Echoes of what Marx and his radical abolitionist comrades called the “slave power”—a coalition of slaveowners, their political representatives, and the wider economic interests that profited from them—can be heard in today’s Republican Party, with its defense of a mythic white United States and a Trumpist mob’s use of the Confederate flag in its assault on the U.S. Capitol on January 6, 2021, during the final recording of the 2020 presidential election ballots. Largely forgotten in the debates over what amounted to a fascist coup attempt, with all the talk of two hundred years of peaceful transition of power being broken, are the events surrounding the 1860 election of the mildly antislavery Abraham Lincoln. Not only did this touch off secession and civil war, hardly evidence of a peaceful transition, but at one point an early version of January 6, 2021, also transpired. As historian Ted Widmer recounts, an eerily similar event occurred as the votes for Lincoln were to receive their final tabulation in early 1861, also in the U.S. Capitol. Egged on and organized by the proslavery politicians like the governor of Virginia, armed militias descended on the Capitol to block the tabulation. However, the existing state apparatus responded differently than in 2021, as heavily armed soldiers sealed off the area, preventing the proslavery mob from approaching.[2]

To be sure, while today’s Trumpists and their white supremacist militias draw inspiration from international fascism and right-wing populism, they also look to homegrown traditions of reaction that trace themselves back to that 1861 mob and a form of U.S. racism rooted in the idealized “lost cause” of the Confederacy, one of history’s original Big Lies.
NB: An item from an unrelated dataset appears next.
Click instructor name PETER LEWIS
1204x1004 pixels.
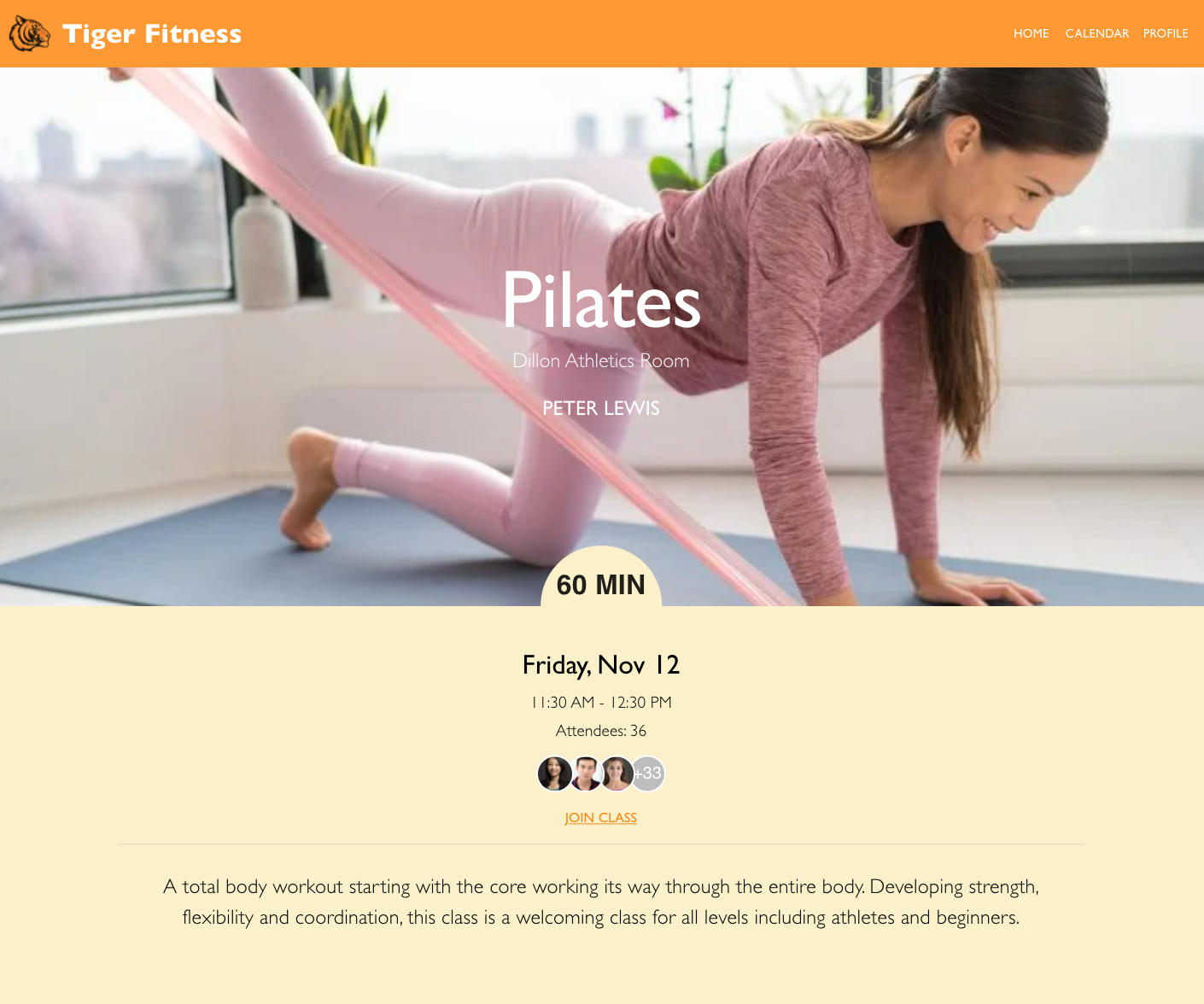coord(601,408)
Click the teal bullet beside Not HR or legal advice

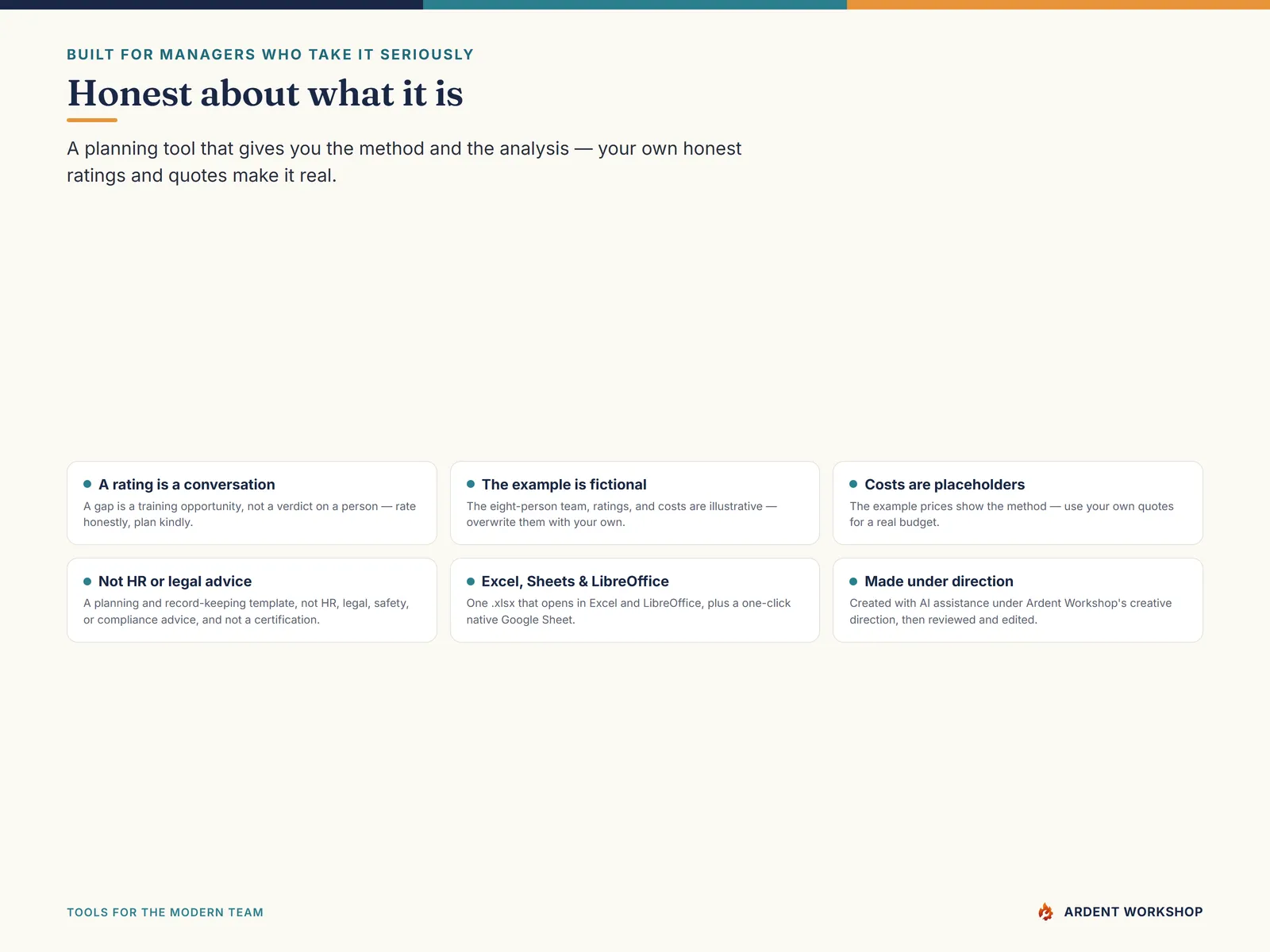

This kind of politics has always enjoyed a shifting, albeit substantial, popular base, not only among sectors of the middle classes, but also among what Marx called, in generic terms, the poor whites. This is one factor that makes his writings on race, capitalism, and revolution as much a part of our time as his own.

Capitalism and Slavery

Marx tied slavery not only to early, mercantile capitalism, but also to its later industrial forms, which slavery helped spawn and continued to underpin even in his own time. As he wrote as early as 1847 in Poverty of Philosophy, “direct slavery is as much the pivot of bourgeois industry as are machinery, credit, etc. Without slavery you would have no cotton; without cotton you have no modern industry. It is slavery that gave the colonies their value, it is the colonies that created world trade, and world trade is the precondition for large-scale industry. Slavery is therefore an economic category of paramount importance.”[3]

Marx viewed this type of slavery as having taken on a uniquely capitalist form, increasing in brutality as the capitalist system developed. Whereas he saw early U.S. slavery as “moderately patriarchal” and less brutally exploitative as long as “production was chiefly directed to the satisfaction of immediate local requirements,” by the nineteenth century he underlined that any such restraint had disappeared, as a nearly limitless supply of enslaved people and the sheer scale of production and trade created a situation wherein “negro life is most recklessly sacrificed.” This was especially true of the U.S. Deep South and the Caribbean, where “fabulous wealth” was created as gigantic plantations “engulfed millions of the African race.” He used this discussion of the hyper-exploitation and long workdays imposed on enslaved people to counter the argument that “the interest of capital itself points in the direction of a normal working day.”[4]

Marx wrote these lines in the “Working Day” chapter of Capital, which focused mainly on the conditions confronting British workers during the early Industrial Revolution, where they too could be worked to death through an ever-increasing workday. He expressed the relationship between wage labor and slave labor in very succinct form in the section on “Primary Accumulation”: “While the cotton industry introduced child-slavery into England in the United States it gave the impulse for the transformation of the earlier, more or less patriarchal slavery into a system of commercial exploitation. In fact the veiled slavery of the wage-laborers in Europe needed the unqualified slavery of the New world as its pedestal.”[5]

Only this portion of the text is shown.